Since we have at most perhaps 400KWh/kg, then for anything but very small and light low range aeroplanes some sort of fuel cell configuration is needed, and all the players seem to have settled on hydrogen as the carrier.

They reckon they can overcome issues with cyrogenic tanks, and the other issue commonly raised is safety.

Here is BayoTech's analysis, where they reckon that hydrogen is in fact largely more safe than alternatives, with dangers hyped enormously.

' Hydrogen is the lightest of all elements – it’s fourteen times lighter than air and rises quickly in the event of a leak, dispersing harmlessly into the atmosphere. Unlike gasoline, hydrogen will not pool on the ground, potentially contaminating water sources and soil, or creating a catastrophe if ignited.
Fossil fuels pose significant health and environmental safety threats when leaked, spilled, or combusted. Hydrogen leaks are non-toxic, this is in steep contrast to other fuels. If diesel gets into the waterways, it can cause serious pollution to rivers, streams and groundwater.
Hydrogen is less combustible. Gasoline in the air is flammable at a lower concentration limit of 1.4%, compared to hydrogen’s 4%. To put it another way, gasoline is two to three times more flammable in the air. The optimal mixture for hydrogen combustion is 29%—which in reality is quite unusual, since hydrogen rises and will generally diffuse. Gasoline vapor’s optimal mixture for combustion is only 2%—a ratio that is very easy to reach.
In the unlikely event of ignition, hydrogen burns faster than gasoline and with a lower radiant heat due to the absence of carbon. Therefore, the risk of secondary fires due to hydrogen is also lower. BTW: Modern pressurized hydrogen storage tanks are designed to make it impossible for sources of ignition (oxidizers) to come into contact with the fuel.'

I would draw particular attention to hydrogen's non toxic nature, in sharp contrast to batteries, which when there is a fire, contaminate huge quantities of water used to extinguish them.

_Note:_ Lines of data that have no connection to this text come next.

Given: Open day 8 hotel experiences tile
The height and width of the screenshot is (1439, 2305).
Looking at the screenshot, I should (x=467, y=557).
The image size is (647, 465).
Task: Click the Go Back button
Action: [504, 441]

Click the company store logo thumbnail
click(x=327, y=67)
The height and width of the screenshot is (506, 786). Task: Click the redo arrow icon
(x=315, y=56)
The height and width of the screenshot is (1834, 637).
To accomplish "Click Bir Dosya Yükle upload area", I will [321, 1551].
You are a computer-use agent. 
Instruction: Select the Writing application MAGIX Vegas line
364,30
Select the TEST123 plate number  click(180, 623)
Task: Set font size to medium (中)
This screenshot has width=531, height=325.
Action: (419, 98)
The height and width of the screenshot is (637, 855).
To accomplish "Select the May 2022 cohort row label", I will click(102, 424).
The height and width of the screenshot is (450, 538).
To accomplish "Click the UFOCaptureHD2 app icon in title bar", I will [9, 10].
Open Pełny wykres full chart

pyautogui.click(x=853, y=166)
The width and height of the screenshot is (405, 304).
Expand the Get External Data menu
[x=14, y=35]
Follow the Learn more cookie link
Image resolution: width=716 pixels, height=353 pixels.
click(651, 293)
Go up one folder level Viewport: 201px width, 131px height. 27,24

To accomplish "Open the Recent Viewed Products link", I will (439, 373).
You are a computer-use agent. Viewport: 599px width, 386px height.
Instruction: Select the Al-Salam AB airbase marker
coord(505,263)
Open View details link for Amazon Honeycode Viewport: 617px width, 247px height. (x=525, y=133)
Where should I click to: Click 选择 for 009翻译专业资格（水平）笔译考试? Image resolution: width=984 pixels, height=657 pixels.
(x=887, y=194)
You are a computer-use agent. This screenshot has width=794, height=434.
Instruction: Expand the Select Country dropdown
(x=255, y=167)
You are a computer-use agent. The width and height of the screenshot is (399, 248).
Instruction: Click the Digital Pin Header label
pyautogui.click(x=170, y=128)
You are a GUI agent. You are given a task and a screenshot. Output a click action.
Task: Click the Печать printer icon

For fire hazard I would way rather be in an FCEV than an ICE or a BEV in the event of a crash.


Well, I wish you all the luck that you need for your personal choice. Personally, I don't have the slightest inclination to any one of them.



Everyone can have a personal choice, but the point of presenting a view on a forum like this is to seek to substantiate points.

I would argue that far from the death traps many seek to present them as, hydrogen powered vehicles of all sorts have in some respects significant safety advantages.

Of course, others may have different views.

The question is however whether they can back them up.


EvTOL seems to be a solution in search of a problem.
There is no clear large market and it's not going to slow global warming



You don't give the basis for your claims.

The companies putting money into it clearly have analyses indicating a large market, which I find entirely unsurprising as electric/hydrogen planes can deliver relatively short hop low carbon travel - I can't spot my reference quickly, but I have seen analysis looking at that relative to rail transport.

And low carbon air transport clearly has the potential to reduce carbon emissions, although whether it will or not depends on implementation and so on.